Resposta rápida
Conta da apreensão. O STJ definiu no Tema 1279 que o prazo de 5 dias para o devedor pagar a integralidade da dívida, previsto no Decreto-Lei 911/69, começa a fluir da data da execução da medida liminar, ou seja, do momento em que o veículo é efetivamente apreendido, e não da simples concessão da liminar.
O marco inicial do prazo de 5 dias
Na busca e apreensão de bem alienado fiduciariamente, o devedor tem 5 dias para pagar a integralidade da dívida e recuperar o bem livre de ônus. Havia controvérsia sobre quando esse prazo começava a correr: se da decisão que deferia a liminar ou do cumprimento efetivo da medida.
O STJ resolveu a questão fixando que o termo inicial é a data da execução da liminar.

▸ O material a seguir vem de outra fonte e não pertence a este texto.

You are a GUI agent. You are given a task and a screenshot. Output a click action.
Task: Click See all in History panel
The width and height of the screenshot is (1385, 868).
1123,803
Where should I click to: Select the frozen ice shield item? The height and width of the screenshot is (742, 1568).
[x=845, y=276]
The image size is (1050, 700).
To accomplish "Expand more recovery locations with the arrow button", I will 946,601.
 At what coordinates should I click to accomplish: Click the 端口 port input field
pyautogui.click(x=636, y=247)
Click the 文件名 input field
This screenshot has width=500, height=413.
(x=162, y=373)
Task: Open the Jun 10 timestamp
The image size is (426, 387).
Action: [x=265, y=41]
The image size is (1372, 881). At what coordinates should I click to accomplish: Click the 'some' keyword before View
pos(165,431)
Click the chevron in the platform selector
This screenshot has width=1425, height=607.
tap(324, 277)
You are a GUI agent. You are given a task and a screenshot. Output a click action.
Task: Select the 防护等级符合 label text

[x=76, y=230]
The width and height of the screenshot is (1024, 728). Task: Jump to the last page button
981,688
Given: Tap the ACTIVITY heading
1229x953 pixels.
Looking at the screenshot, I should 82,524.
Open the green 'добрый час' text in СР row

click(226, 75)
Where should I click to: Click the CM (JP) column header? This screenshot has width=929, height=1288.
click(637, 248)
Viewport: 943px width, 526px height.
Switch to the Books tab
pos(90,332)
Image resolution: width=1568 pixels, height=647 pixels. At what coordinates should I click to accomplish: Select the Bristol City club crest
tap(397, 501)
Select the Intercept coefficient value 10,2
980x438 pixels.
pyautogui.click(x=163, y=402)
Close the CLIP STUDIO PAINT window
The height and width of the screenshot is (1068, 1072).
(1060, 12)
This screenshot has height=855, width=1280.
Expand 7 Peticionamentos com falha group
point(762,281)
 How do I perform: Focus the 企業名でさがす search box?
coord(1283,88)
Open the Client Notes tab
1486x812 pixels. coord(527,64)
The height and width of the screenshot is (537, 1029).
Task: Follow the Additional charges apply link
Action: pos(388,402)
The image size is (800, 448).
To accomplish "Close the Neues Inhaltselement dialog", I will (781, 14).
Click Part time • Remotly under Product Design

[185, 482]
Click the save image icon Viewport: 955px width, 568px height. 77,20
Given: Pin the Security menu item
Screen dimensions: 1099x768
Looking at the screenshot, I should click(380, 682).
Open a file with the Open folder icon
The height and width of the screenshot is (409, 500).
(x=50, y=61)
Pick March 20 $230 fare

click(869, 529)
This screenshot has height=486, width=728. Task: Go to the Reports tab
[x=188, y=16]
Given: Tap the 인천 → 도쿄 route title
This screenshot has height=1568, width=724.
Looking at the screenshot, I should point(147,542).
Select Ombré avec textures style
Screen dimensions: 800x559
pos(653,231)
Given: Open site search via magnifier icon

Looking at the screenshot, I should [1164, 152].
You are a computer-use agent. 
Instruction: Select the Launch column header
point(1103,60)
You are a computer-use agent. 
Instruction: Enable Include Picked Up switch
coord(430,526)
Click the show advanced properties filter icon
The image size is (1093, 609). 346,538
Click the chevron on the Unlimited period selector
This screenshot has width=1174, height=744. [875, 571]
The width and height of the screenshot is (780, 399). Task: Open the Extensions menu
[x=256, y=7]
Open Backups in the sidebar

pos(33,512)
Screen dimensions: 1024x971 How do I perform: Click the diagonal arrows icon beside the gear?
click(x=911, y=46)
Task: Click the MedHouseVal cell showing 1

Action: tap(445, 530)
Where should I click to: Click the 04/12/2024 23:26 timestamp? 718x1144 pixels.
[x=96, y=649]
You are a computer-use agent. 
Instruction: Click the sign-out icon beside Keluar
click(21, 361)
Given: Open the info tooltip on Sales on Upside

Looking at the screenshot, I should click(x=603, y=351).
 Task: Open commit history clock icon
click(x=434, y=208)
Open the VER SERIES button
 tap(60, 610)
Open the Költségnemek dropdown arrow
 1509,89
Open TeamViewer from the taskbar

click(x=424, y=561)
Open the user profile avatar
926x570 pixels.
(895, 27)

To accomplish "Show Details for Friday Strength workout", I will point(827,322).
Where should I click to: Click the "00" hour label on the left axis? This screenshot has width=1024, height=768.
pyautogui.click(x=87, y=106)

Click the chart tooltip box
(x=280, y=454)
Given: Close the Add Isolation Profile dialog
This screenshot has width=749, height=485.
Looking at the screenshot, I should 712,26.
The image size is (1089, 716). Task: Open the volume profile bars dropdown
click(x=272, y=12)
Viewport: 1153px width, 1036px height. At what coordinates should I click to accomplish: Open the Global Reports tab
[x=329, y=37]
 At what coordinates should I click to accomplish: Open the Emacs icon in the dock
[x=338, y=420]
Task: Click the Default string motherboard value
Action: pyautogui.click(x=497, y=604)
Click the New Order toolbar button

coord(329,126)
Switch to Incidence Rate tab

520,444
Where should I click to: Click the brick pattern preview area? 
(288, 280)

Enquanto o veículo não for efetivamente apreendido, o prazo para quitação não começa a fluir.
Consequências práticas para o devedor
A definição favorece a segurança jurídica: o devedor sabe que os 5 dias são contados a partir do dia em que o bem sai da sua posse, o que facilita o controle do prazo para reunir os recursos e quitar o débito integral.
Vale lembrar que a tese trata do pagamento da integralidade da dívida, e não apenas das parcelas em atraso. A forma de cálculo desse valor e eventuais discussões sobre encargos são examinadas caso a caso pelos tribunais.